Los frigoríficos esperaban que el Estado interviniera para distribuir la cuota, como sucede con la Cuota Hilton para Europa o la Cuota Americana. Sin embargo, Beijing dejó claro que no quiere intervención estatal y que lo único que le interesa es que no ingresen más de 511 mil toneladas de carne argentina en 2026.

Temores de caos entre frigoríficos y exportadores
La Secretaría de Agricultura, a cargo de Sergio Iraeta, transmitió que el sistema será de libertad total. “Primero llegado, primero vencido”, señalaron a los exportadores, explicando que la cuota se consumirá por orden de llegada y que, una vez agotada, no habrá posibilidad de nuevos embarques.
Esa decisión generó más incertidumbre. “Hay empresas que pueden adelantarse y otras que temen quedarse sin cupo”, reconocieron desde el sector. La falta de disciplina y solidaridad en el negocio de la carne podría provocar un caos y transformar lo que era una situación triunfal en una desgracia.
Dentro del Consorcio ABC existe un intenso debate respecto de este complejo asunto. La mayoría de frigoríficos considera que es necesario insistir en reclamarle al Estado una intervención más decidida para distribuir las 511 mil toneladas y evitar que unos pocos se adelanten en perjuicio del resto.

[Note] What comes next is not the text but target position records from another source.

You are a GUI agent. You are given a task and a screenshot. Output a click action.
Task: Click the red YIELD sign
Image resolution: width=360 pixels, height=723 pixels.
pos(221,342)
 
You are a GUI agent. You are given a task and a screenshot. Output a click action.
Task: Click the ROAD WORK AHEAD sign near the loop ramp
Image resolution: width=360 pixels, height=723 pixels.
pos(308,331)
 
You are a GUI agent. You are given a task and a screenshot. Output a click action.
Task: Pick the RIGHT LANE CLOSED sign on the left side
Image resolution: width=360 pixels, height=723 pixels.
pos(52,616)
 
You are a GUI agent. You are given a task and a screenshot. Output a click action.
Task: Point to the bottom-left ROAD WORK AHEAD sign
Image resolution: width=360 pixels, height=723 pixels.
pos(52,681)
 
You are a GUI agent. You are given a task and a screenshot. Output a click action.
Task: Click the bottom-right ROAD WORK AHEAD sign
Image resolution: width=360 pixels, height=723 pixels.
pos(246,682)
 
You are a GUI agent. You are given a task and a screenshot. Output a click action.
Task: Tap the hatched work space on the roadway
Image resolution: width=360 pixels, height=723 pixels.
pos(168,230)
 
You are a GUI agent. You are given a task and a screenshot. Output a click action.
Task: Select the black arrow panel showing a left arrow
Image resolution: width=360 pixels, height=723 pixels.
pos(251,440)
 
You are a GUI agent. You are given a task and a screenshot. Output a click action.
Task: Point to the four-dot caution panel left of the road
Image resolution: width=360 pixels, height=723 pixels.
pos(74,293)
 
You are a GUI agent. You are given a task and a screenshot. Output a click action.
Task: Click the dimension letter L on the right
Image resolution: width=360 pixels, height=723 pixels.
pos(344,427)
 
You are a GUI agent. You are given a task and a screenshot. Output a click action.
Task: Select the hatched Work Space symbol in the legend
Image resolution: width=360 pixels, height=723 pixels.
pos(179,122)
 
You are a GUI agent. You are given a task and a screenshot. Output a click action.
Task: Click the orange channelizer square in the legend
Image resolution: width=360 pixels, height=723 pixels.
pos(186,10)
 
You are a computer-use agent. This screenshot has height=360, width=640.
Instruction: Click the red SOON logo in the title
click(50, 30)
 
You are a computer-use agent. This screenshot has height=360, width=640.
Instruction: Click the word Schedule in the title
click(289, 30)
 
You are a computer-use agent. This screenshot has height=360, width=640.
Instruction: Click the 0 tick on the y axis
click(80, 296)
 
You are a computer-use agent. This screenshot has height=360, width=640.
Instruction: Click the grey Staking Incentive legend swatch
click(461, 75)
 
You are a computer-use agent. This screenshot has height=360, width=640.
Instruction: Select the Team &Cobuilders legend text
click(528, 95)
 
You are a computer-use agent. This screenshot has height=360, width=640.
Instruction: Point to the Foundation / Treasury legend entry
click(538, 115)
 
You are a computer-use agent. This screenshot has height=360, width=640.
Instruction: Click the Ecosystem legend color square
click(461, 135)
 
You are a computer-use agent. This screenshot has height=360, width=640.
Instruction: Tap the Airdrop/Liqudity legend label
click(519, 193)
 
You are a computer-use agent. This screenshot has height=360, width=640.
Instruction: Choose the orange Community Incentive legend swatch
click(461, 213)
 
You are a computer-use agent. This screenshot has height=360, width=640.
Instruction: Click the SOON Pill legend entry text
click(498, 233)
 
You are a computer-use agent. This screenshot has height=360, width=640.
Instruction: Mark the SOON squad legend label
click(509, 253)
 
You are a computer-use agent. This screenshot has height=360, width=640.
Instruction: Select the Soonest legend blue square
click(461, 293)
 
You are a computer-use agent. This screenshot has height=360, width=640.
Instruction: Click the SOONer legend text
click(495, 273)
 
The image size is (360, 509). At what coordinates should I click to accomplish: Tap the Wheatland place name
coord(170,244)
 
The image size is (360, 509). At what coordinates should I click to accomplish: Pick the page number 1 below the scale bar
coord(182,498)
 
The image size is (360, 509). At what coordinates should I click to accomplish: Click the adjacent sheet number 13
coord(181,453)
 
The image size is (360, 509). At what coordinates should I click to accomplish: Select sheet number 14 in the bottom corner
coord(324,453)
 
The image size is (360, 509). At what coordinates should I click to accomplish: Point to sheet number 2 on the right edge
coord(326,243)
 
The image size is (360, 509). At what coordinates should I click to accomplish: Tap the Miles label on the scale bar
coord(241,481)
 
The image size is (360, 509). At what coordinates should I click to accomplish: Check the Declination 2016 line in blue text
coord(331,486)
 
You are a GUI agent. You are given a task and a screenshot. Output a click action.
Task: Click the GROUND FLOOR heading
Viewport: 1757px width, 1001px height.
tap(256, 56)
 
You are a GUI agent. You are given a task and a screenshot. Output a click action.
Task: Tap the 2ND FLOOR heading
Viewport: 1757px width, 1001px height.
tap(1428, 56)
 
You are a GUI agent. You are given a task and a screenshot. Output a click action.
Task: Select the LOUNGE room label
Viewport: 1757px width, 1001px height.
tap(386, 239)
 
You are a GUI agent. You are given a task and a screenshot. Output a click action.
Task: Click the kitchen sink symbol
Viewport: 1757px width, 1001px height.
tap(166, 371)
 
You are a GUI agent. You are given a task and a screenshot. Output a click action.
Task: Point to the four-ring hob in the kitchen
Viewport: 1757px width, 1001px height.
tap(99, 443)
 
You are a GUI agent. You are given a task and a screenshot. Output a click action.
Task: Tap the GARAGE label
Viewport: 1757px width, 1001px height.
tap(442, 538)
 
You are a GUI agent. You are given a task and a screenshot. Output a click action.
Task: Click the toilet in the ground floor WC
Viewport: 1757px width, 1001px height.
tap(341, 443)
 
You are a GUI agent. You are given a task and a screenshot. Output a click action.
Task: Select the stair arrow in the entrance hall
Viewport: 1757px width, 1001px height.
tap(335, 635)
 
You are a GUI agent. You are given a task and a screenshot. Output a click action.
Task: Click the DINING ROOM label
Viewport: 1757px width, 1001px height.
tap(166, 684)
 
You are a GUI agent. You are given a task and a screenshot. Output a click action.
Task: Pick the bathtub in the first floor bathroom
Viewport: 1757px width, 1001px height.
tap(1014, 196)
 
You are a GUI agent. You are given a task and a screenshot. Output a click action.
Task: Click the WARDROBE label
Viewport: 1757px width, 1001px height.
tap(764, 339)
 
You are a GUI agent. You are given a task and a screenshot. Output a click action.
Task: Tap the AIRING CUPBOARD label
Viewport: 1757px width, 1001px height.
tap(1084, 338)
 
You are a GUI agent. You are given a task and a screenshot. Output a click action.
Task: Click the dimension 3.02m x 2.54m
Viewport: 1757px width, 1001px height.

El papel de Swift, Rioplatense y Arre Beef
En 2025, casi 100 empresas exportaron carne a China. De ellas, unas 40 tienen plantas habilitadas, mientras que el resto son productores, matarifes o intermediarios que utilizan plantas habilitadas para prestar servicio. Incluso hay operadores chinos que trabajan en Argentina para vender carne a su propio país.
Los frigoríficos con plantas habilitadas concentran la mayor parte del negocio. Entre ellos, Swift lideró con 45.268 toneladas, seguido por Rioplatense con 44.687 y Arre Beef con 36.950. Otros grupos como Gorina, Quikfood y el Grupo Lequio también tuvieron un papel destacado. En conjunto, seis empresas explican más de 200 mil toneladas exportadas.
El resto del negocio se reparte entre firmas como Coto, La Anónima, Frimsa, Logros y otras, que exportan entre diez y veinte mil toneladas cada una. Nadie quiere quedar afuera en un año que promete ser decisivo para el futuro del sector, explican desde Bichos de Campo.
En este sentido, algunos frigoríficos líderes aprovechan cada situación en su propio beneficio. “Incluso los cierres de exportaciones anteriores fueron usados por ellos para sacar ventaja”, señalaron voces del sector, recordando que la falta de reglas claras siempre termina favoreciendo a los más poderosos.
La cadena de la carne argentina enfrenta así un dilema. El récord de 2025 contrasta con la incertidumbre de 2026, donde la disciplina y la coordinación serán claves para evitar un colapso. El desafío es enorme y el desenlace aún incierto.